While we're at it, here's another shortcoming: suppose you're waiting in line at the DMV. There are between 16 and 18 people in front of you (you're not sure if a few people are just there for moral support), and it appears to be taking between 2 and 15 minutes for each person to be served. How long are you going to be waiting?

```
def wait_time(line_len, wait_per_person):
"""Calculate how long you'll be waiting in line."""
return line_len * wait_per_person
line_len = Ind(16, 18)
wait = Ind(2, 15)
print(wait_time(line_len, wait))
# => [32, 270]
```

270 minutes!

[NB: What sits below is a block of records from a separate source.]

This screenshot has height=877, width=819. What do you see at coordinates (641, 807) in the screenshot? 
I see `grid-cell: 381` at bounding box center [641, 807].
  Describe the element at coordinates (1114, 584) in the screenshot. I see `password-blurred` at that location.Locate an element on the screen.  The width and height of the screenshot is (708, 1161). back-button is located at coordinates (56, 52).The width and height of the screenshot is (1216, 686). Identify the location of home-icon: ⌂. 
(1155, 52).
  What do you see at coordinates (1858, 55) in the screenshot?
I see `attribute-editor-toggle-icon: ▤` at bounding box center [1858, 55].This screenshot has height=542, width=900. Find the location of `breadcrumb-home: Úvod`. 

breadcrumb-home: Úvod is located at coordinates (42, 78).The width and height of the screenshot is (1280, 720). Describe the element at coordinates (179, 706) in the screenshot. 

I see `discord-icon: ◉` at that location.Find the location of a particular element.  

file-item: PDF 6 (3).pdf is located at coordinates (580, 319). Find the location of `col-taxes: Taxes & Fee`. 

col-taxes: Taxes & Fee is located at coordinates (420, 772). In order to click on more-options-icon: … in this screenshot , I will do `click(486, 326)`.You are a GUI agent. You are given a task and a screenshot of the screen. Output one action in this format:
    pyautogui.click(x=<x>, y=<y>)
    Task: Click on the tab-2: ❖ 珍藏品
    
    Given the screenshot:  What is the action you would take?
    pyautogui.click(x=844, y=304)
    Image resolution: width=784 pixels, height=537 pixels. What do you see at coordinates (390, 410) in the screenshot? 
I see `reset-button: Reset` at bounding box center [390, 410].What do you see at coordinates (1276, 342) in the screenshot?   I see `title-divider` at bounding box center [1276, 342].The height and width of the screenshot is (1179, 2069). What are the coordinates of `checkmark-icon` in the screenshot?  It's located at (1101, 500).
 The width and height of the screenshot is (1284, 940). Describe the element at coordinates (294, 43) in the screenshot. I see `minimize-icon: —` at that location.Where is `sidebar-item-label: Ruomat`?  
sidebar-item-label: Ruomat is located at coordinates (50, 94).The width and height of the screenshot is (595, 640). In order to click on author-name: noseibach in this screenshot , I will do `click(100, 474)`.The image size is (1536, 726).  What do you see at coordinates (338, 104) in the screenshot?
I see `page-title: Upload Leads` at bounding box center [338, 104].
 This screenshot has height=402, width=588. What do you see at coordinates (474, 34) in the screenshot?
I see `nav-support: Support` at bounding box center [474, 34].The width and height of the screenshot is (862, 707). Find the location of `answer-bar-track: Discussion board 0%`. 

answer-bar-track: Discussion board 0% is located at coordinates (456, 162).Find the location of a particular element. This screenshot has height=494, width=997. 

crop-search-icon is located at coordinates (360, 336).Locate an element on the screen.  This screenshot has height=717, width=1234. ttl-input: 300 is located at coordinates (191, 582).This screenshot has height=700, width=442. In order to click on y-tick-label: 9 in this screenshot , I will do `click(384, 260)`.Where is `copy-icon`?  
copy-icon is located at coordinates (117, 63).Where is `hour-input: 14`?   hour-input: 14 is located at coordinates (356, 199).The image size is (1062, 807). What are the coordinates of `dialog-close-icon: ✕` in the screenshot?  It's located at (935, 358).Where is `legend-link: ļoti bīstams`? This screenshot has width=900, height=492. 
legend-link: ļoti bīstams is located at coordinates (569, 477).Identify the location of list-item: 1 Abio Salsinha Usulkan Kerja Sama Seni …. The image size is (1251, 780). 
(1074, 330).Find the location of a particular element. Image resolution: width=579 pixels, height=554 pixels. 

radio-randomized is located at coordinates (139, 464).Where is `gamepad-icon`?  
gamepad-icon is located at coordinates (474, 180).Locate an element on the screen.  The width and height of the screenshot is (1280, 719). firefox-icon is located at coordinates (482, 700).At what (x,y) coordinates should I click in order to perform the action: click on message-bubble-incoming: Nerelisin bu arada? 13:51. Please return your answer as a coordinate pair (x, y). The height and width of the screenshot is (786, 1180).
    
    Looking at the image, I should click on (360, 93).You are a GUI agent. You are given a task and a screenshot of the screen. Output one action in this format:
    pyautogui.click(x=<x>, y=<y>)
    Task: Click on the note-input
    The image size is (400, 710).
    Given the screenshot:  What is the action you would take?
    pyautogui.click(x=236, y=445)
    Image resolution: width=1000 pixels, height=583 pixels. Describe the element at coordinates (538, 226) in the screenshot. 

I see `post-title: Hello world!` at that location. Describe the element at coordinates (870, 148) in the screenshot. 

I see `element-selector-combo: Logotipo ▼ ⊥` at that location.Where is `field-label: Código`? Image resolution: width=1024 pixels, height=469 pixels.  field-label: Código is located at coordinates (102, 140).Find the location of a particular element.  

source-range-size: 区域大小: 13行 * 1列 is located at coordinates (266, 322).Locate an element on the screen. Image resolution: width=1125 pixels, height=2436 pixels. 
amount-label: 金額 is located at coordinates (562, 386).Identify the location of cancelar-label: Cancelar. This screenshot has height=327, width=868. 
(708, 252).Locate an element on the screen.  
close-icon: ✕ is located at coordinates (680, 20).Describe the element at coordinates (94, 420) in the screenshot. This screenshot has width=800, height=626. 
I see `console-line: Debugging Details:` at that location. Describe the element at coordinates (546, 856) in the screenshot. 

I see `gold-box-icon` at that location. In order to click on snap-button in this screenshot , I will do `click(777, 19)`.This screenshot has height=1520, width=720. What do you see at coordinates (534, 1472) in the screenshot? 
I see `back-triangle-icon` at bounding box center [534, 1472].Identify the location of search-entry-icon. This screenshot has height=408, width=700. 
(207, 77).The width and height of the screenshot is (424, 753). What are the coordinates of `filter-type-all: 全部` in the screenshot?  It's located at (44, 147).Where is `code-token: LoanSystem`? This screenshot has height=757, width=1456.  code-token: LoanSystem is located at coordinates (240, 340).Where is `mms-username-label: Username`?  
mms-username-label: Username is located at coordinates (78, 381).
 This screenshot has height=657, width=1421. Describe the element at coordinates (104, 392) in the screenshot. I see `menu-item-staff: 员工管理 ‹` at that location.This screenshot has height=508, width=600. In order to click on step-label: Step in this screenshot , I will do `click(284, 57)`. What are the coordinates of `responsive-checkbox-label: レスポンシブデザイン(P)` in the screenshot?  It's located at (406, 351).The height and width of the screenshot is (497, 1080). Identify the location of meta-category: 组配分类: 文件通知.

You might be here a while...

But you *probably* won't be. The problem is that we're only going to be waiting 270 minutes if our most pessimistic estimations are correct: the line is as long as possible, and *everyone* takes 15 minutes. We probably don't think everyone will take 15 minutes, but rather that most people will take around 4-5 minutes, with a few people being served extra quickly, and a few very slowly. So our beliefs often have more of a structure to them, a kind of "shape" than we're unable to represent with `Ind`

.

`Ind`

is just too crude for all but the simplest problems. Nonetheless it illustrates several important ideas in probability:

- The value of defining operations on compound or complex objects, and how these can be used to "propagate uncertainty" through transformations.
- The problems posed by
*dependencies*between the quantities we're operating on: we need to consider how the quantities vary with respect to one another. - The need for a richer representation of uncertainty, which will turn out to involve
*distributions*.

## Addendum

Our `Ind`

class implements interval arithmetic, a well-known technique in numerical analysis. The dependency problem described above really is a tough nut to crack.